NANTES: Un collégien déjeunant dans la voiture de sa mère plutôt qu'à la cantine : une photo postée sur Facebook peu après la rentrée a mis en lumière la situation d'élèves porteurs de handicap ne pouvant plus bénéficier d’un accompagnant à midi pour des raisons institutionnelles.
"Quand j’ai appris que mon fils ne pourrait plus avoir son AESH (accompagnant d’élèves en situation de handicap) à la cantine comme l’an dernier, je me suis effondrée", raconte Claire Lambert, mère d’un garçon de 11 ans, polyhandicapé, scolarisé dans un collège privé catholique à Pornichet (Loire-Atlantique), à l’origine du message d’alerte.
Une décision du Conseil d’État du 20 novembre 2020 précise en effet que les AESH sont financés par l’État sur le temps scolaire et, sur le temps périscolaire, par les collectivités locales, qui reprennent progressivement cette responsabilité.

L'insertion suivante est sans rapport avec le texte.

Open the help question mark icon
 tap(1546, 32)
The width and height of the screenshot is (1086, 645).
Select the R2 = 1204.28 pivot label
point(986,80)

Or, aucune prise en charge n’est prévue pour les élèves de l’enseignement privé.
"Comme je ne pouvais pas arrêter de travailler, nous avons pris la décision de financer nous-mêmes l’AESH de notre fils sur le temps de cantine, ce qui revient à près de 200 euros par mois", explique celle qui vient de créer le collectif "Inclusion scolaire en danger" sur Facebook, qui réunit 70 familles et réfléchit à porter l’affaire en justice.
Confrontée à la même difficulté, Laëtitia Loheac, mère d’un élève de 11 ans, autiste et épileptique, scolarisé en CM2 dans une école privée de Nantes, a "trouvé des solutions temporaires avec l’école et ses éducateurs". "Et je vais déjeuner avec lui un midi par semaine", poursuit-elle.

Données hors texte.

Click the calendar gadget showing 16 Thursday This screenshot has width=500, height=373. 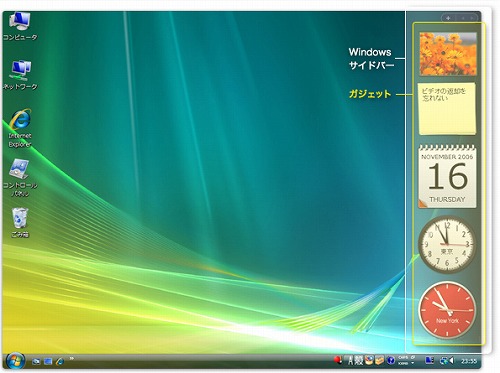447,176
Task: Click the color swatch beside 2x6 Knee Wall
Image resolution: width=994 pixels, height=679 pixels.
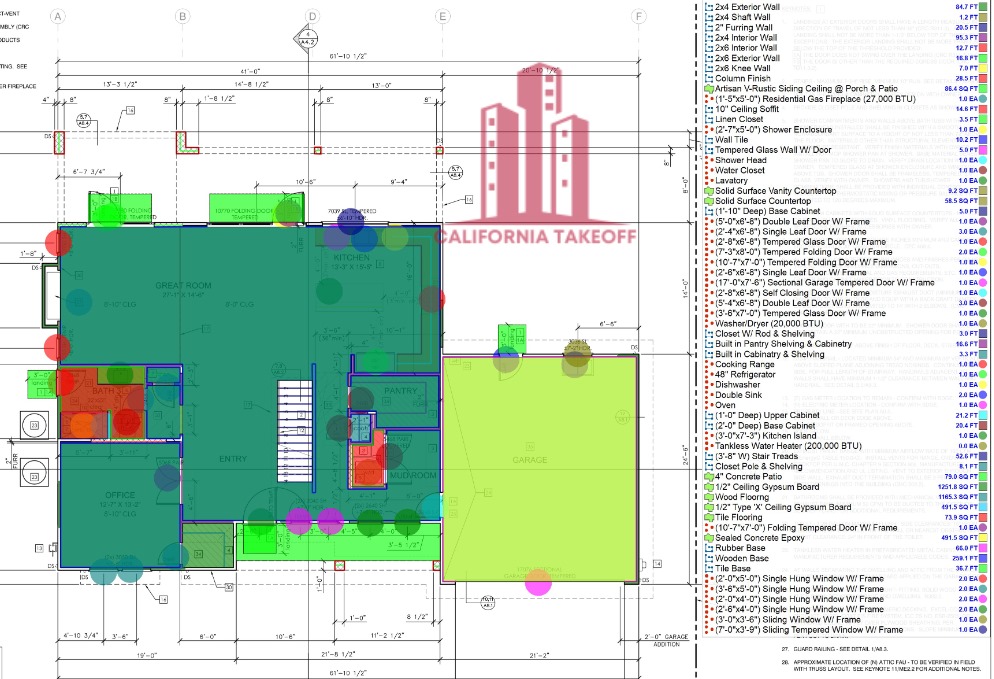Action: 985,68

"Mais ce bricolage n’est pas durable et a tout d’une discrimination", fustige la mère de famille.
Pour Sandrine Couedel, l’enseignante spécialisée du jeune garçon, "c'est une aberration de considérer que la pause méridienne n'est pas propice aux apprentissages", la pause de midi pouvant être "un très bon support pour apprendre les compétences sociales".
Selon l’Assemblée des départements de France (ADF), les élèves concernés sont "quelques dizaines" par département.
Cet arrêt du Conseil d’État "contrevient totalement au principe de continuité éducative pour l’enfant, en opérant un cloisonnement entre temps scolaire et périscolaire", dénonce l'ADF.